Your life will be much better with these extensions installed

  • ESLint
  • Prettier
  • Jest

Path aliases

TL;DR: In import statements

  • $ alone means the local src/index.ts itself
  • $/ means the local src directory
  • $test/ means the local test directory within a project

Path aliases are extremely helpful for writing succint and intuitive imports between files within the same package.

Natively, node and TypeScript require imports from other files within the same source code repository to be expressed as relative file paths:

// From src/tools/analyzers/entity-linter.ts
import { Domain } from '../../some/directory/domain'
// From test/some/directory/domain.spec.ts
import { Domain } from '../../../src/some/directory/domain'

This is tedious and also brittle. Moving either the file that includes the import or the file that is imported can break the import statement. The TypeScript compiler and Jest both provide ways to define path aliases within an particular project.

With path aliases, you can do something silly like map the prefix '🍕' to the directory ./src/some/directory within that package directory tree.

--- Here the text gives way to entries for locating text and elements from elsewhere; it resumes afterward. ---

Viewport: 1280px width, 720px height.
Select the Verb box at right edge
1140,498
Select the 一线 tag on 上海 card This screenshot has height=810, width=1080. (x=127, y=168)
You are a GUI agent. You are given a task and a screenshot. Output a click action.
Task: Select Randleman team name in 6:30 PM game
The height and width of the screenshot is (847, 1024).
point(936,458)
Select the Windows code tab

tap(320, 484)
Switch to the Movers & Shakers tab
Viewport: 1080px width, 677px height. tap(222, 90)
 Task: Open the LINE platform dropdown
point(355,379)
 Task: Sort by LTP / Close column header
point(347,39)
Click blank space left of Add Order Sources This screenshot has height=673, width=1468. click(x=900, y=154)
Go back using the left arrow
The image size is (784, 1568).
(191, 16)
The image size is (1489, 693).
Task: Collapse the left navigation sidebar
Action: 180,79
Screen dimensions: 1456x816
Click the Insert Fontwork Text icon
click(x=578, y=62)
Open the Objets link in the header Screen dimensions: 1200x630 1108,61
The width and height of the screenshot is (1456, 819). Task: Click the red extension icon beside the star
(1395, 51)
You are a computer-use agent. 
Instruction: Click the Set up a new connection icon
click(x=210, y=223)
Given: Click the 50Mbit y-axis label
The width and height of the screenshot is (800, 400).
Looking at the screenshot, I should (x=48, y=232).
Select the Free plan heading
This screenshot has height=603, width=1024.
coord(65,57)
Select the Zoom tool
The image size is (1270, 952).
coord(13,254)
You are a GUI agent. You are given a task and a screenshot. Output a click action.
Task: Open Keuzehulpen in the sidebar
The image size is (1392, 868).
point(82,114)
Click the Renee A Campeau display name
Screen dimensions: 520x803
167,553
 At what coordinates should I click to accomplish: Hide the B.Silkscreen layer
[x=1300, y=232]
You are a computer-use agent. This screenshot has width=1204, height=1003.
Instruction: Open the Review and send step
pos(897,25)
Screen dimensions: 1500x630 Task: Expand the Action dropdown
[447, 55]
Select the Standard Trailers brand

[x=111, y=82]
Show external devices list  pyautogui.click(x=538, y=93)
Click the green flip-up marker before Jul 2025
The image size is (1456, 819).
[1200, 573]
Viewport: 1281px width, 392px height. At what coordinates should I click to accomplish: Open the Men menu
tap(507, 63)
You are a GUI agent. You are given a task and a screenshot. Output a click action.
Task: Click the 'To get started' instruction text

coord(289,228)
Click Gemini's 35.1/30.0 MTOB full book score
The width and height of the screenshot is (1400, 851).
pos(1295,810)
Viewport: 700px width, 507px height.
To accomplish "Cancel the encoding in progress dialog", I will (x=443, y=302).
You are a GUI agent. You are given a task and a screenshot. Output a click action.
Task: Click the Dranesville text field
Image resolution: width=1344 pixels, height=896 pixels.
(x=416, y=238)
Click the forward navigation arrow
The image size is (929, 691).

Then in any source file within that same project, regardless of its relative path within the project, you can do this:

// From src/tools/analyzers/domain-linter.ts
// ..or src/some-file.ts
// ..or test/some/directory/thing.spec.ts
import { Domain } from '🍕/domain'

In this repo we define two aliases: $ for the src directory and $test for the test directory within the applicable project.

For details of how path aliases are defined in tsconfig.json and jest.config.js, see CONFIG.md.